■ Raw data ■
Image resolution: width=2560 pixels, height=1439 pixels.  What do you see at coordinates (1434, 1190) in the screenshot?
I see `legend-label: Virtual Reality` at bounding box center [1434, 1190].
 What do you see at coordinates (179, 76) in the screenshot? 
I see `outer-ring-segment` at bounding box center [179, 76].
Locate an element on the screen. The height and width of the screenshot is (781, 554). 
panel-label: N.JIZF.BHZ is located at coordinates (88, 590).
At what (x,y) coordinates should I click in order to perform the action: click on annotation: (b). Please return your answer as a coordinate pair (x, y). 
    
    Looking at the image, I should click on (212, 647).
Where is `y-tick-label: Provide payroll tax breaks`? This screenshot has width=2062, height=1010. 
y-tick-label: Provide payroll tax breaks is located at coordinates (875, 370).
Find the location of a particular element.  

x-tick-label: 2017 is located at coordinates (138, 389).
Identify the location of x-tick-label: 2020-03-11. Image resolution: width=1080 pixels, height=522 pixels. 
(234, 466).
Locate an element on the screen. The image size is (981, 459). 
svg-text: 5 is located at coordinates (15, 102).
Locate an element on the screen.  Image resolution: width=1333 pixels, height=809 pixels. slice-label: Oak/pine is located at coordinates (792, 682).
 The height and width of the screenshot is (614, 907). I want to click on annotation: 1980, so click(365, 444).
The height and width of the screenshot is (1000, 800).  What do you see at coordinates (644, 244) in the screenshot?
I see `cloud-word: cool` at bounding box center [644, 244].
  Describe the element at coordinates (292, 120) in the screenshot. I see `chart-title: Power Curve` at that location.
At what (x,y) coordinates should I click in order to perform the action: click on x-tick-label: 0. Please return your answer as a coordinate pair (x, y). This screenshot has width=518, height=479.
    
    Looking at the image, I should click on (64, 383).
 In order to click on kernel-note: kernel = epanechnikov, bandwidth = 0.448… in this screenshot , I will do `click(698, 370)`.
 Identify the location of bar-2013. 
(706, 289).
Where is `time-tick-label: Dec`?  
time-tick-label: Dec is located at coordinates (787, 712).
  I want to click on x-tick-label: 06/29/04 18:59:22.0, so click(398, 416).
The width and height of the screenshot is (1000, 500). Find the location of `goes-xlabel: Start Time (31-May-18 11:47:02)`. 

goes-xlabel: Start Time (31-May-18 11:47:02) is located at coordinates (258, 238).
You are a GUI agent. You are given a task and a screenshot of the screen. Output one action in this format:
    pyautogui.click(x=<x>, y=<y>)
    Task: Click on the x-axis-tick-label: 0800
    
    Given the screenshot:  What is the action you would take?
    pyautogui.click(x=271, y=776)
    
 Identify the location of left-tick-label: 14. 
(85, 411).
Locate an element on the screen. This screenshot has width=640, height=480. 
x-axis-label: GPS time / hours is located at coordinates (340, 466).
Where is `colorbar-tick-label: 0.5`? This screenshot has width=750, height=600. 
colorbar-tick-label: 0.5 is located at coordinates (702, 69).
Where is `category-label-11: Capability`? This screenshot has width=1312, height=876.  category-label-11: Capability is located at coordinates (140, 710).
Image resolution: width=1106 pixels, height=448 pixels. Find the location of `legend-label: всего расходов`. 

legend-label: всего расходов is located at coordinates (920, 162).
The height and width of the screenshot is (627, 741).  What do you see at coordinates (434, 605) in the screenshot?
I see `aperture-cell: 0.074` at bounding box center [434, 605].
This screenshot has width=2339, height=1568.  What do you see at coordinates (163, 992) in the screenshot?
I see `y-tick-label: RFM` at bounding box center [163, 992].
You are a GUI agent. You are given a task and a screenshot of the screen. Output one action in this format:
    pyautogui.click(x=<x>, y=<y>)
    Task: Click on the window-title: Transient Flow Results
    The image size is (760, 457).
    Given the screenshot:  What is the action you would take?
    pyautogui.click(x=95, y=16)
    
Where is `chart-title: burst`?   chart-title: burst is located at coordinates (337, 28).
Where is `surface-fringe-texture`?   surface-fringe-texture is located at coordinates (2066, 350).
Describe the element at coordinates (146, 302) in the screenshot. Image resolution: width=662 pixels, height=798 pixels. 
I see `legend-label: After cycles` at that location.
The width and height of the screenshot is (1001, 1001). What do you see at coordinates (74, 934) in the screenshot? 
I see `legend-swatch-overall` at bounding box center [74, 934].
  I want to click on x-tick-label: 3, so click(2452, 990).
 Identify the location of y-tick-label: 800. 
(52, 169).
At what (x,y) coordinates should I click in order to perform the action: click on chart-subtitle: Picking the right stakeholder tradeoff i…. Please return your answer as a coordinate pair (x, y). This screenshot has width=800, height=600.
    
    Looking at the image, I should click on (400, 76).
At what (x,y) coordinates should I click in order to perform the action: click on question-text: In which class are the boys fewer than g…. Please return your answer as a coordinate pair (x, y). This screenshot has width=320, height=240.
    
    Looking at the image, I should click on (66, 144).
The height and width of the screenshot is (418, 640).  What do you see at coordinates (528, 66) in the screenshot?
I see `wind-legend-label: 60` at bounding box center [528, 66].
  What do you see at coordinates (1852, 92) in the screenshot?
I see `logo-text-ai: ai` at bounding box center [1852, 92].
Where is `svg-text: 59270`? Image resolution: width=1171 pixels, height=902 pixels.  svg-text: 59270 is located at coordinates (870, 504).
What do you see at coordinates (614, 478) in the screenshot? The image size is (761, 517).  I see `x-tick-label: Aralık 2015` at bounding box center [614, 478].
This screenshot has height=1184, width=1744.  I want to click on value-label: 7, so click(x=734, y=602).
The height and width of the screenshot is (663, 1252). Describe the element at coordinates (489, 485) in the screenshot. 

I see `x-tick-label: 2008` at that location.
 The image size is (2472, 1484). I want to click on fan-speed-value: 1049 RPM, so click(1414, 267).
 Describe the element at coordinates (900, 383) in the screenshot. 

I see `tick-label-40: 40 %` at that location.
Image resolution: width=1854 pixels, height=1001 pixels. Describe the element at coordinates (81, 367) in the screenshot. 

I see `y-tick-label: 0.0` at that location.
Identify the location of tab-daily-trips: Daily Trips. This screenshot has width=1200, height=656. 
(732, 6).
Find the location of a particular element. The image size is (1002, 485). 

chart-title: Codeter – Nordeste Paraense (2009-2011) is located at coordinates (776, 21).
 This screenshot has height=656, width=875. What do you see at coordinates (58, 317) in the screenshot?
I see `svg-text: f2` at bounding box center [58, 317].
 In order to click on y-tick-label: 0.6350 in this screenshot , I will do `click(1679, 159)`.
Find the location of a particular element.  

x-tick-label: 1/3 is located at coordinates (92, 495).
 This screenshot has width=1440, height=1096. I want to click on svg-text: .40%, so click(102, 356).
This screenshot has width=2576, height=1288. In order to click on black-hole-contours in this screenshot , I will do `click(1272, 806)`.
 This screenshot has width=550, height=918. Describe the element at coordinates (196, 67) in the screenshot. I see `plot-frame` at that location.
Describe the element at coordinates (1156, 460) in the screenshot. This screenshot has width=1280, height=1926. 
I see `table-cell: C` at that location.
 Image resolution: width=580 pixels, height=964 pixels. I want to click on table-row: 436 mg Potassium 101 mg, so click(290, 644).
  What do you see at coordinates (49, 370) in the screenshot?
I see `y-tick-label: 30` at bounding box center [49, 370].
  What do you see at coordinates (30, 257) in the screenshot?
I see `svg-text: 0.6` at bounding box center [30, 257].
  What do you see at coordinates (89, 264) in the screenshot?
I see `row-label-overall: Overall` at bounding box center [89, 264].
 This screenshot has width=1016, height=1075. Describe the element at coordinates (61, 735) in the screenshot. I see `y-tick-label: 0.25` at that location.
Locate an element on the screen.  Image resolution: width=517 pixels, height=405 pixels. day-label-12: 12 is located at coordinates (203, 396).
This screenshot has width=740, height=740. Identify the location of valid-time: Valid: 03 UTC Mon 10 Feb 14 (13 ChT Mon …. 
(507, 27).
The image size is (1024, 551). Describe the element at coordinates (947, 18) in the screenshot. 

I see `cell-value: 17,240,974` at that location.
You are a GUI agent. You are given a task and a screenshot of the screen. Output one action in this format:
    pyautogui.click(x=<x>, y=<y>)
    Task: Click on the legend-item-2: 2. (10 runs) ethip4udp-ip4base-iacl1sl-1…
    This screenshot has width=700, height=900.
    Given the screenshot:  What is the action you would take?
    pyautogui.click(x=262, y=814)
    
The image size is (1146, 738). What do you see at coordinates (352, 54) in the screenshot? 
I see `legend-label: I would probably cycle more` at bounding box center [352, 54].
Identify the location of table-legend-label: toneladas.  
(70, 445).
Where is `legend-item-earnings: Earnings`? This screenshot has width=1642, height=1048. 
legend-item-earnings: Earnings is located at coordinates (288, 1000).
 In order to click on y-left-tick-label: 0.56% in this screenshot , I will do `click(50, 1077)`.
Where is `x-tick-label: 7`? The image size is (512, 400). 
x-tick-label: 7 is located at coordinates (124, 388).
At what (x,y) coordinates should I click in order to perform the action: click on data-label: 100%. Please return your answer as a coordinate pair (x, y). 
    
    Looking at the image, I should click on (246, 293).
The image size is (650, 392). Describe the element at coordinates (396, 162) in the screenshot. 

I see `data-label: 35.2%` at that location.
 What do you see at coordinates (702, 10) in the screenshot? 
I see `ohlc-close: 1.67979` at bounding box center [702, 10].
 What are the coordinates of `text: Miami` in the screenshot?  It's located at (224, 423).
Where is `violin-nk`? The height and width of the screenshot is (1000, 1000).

■ Problem requirements ■
Reproduce the entries from the line that contains "The image size is (1146, 738)." through the line that contains "x-tick-label: 7 is", substituting "tonnes" for "toneladas" and keeping everything else the same.

■ Output for this exercise ■
The image size is (1146, 738). What do you see at coordinates (352, 54) in the screenshot? 
I see `legend-label: I would probably cycle more` at bounding box center [352, 54].
Identify the location of table-legend-label: tonnes.  
(70, 445).
Where is `legend-item-earnings: Earnings`? This screenshot has width=1642, height=1048. 
legend-item-earnings: Earnings is located at coordinates (288, 1000).
 In order to click on y-left-tick-label: 0.56% in this screenshot , I will do `click(50, 1077)`.
Where is `x-tick-label: 7`? The image size is (512, 400). 
x-tick-label: 7 is located at coordinates (124, 388).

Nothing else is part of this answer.